Indeed, colostrum feeding also is an issue of animal welfare. In a report from Michigan State University, Frank Wardynski, Dairy Extension Educator, said calves that do not receive adequate transfer of immunity via colostrum will suffer significantly higher rates of morbidity and mortality.
“Newborn calves cannot efficiently digest milk or milk replacer in their first hours of life,” noted Arnold. “They need colostrum to stimulate gut closure and make the transition to digesting milk. Depriving them of colostrum is essentially putting them on a starvation diet for a few days. They’re behind from the start, both nutritionally and immunologically.”
Arnold studied colostrum as her research project while pursuing her PhD in ruminant nutrition at Penn State University. In her position at Marcho Farms, she is involved in setting protocols to care for the bull calves the veal company purchases daily, mostly from sale barns and buying stations. “It’s sort of ironic that after studying and researching all the benefits of colostrum, I work routinely with a population of calves that is largely colostrum-deprived.”

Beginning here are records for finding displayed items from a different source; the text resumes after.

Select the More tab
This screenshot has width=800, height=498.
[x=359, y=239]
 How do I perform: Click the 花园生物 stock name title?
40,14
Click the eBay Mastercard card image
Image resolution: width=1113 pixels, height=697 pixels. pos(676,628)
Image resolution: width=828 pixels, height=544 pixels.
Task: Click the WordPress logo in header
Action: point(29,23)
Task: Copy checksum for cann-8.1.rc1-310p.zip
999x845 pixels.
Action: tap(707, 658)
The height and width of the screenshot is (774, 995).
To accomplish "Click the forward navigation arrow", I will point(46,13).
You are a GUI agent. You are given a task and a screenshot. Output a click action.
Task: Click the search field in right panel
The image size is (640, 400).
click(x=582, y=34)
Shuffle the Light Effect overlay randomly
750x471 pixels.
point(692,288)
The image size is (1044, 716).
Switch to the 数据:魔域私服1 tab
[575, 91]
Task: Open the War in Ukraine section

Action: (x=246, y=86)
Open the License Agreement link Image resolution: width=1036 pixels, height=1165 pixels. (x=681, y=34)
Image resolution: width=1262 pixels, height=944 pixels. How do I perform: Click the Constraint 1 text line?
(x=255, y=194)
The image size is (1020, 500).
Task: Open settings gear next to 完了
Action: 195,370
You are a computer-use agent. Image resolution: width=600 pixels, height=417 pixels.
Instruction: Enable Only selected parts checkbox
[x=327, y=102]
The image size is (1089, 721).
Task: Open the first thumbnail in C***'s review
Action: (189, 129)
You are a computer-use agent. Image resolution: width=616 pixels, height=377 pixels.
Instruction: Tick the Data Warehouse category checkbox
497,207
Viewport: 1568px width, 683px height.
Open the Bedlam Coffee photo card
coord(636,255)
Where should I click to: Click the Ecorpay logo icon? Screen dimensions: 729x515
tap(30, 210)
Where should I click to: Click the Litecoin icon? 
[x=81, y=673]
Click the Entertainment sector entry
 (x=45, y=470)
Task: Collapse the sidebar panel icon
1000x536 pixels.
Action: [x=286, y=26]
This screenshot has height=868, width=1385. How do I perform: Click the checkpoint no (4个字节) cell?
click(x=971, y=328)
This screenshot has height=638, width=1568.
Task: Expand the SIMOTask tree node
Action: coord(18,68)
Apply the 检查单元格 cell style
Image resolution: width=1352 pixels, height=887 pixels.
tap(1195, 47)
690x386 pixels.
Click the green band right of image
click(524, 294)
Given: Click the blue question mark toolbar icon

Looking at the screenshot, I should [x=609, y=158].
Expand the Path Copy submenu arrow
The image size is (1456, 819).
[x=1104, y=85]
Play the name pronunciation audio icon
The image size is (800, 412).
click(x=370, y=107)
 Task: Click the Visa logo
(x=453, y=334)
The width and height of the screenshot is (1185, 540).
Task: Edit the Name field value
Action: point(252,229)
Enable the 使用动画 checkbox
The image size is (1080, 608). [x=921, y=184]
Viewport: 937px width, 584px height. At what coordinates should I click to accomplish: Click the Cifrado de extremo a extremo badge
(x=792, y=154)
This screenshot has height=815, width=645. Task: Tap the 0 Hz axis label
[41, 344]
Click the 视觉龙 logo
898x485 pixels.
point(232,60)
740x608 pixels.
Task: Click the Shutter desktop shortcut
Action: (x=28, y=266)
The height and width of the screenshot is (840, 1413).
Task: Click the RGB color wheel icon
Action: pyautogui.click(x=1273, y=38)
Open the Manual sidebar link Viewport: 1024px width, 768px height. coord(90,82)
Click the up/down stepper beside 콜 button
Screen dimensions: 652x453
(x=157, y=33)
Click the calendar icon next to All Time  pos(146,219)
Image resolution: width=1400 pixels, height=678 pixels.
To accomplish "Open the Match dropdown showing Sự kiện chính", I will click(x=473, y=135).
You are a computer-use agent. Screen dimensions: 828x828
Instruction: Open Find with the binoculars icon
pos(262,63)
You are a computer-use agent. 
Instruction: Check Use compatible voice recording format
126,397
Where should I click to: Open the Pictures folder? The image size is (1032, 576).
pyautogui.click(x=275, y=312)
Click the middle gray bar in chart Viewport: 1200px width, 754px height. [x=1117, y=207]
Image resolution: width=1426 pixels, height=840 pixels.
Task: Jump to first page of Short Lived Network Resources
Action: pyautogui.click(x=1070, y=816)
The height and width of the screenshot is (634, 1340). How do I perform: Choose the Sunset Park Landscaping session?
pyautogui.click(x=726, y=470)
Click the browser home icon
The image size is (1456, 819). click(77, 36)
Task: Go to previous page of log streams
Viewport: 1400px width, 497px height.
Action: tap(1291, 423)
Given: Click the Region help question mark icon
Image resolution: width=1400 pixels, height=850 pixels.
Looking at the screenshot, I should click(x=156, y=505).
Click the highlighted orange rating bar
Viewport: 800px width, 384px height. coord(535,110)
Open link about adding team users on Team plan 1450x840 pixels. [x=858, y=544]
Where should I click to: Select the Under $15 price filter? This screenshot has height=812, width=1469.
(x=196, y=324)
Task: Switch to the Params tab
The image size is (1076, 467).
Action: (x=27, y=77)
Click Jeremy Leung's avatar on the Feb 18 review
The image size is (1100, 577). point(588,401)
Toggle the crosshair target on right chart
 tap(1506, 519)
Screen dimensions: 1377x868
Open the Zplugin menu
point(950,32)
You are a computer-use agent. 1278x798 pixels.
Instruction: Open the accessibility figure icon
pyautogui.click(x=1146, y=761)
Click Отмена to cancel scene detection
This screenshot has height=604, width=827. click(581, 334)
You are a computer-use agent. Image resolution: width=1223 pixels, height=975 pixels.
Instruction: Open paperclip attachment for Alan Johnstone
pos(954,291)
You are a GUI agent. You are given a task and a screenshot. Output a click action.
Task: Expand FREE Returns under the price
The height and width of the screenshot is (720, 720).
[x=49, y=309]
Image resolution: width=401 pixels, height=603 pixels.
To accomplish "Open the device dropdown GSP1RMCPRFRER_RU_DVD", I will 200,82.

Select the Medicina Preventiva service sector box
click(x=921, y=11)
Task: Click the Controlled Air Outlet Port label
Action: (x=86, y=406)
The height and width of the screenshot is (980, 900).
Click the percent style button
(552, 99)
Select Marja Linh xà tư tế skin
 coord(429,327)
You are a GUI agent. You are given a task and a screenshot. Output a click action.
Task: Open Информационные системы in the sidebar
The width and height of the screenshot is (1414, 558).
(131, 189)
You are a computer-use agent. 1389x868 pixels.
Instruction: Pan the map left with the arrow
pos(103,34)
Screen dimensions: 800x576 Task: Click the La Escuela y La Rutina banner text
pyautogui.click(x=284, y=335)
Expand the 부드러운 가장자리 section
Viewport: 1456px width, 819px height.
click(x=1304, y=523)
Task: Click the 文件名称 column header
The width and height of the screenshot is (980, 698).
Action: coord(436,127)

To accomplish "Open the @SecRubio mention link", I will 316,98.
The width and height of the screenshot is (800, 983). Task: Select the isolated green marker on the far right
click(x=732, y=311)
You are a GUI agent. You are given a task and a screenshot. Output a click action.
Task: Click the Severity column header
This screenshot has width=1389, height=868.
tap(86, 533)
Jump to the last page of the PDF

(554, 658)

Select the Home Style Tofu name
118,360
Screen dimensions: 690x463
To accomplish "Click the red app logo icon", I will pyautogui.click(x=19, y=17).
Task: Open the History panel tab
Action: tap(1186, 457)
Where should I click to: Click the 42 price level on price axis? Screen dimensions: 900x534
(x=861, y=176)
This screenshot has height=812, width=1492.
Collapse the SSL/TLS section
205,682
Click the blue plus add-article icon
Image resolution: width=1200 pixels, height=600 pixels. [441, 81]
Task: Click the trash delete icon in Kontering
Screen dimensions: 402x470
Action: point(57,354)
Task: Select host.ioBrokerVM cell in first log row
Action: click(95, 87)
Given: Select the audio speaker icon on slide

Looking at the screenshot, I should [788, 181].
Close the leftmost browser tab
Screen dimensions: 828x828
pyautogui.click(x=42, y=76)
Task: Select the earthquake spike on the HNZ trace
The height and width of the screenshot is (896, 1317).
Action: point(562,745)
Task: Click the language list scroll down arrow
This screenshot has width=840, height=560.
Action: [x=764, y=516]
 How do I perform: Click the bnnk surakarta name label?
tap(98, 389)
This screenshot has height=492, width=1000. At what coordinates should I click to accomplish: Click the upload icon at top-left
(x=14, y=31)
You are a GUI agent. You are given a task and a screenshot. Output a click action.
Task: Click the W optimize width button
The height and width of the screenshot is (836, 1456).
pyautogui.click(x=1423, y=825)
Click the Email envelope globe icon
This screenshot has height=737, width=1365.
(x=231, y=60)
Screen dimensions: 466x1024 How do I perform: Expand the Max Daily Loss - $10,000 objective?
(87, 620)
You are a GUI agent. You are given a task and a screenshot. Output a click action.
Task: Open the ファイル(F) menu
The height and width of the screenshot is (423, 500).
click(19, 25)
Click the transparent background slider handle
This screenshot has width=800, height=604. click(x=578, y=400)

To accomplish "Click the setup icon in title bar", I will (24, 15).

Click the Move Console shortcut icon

She said her team approaches calf receiving with a host of defensive strategies, including hydration, energy solutions and electrolyte therapy. “We don’t lose many, but it would be far more beneficial for the calves, and for our business, if they all received colostrum.”
Penn State University Extension Beef Specialist, Tara Felix, said passive immunity from the dam, which only can come from colostrum, protects calves for about the first 20 days of life. “After about 3 weeks, acquired immunity kicks in, sharply decreasing the likelihood of scours and death loss” she said. “But until then, calves need the immunity from clean, high-quality colostrum.” She discusses many aspects of optimal colostrum delivery in this video.
“Dairy producers can aid in producing vigorous calves that can be profitable for feeders by ensuring calves receive adequate quantities of high-quality colostrum,” noted Wardynski. “During the first few hours of life, only air is more important to calves than colostrum.”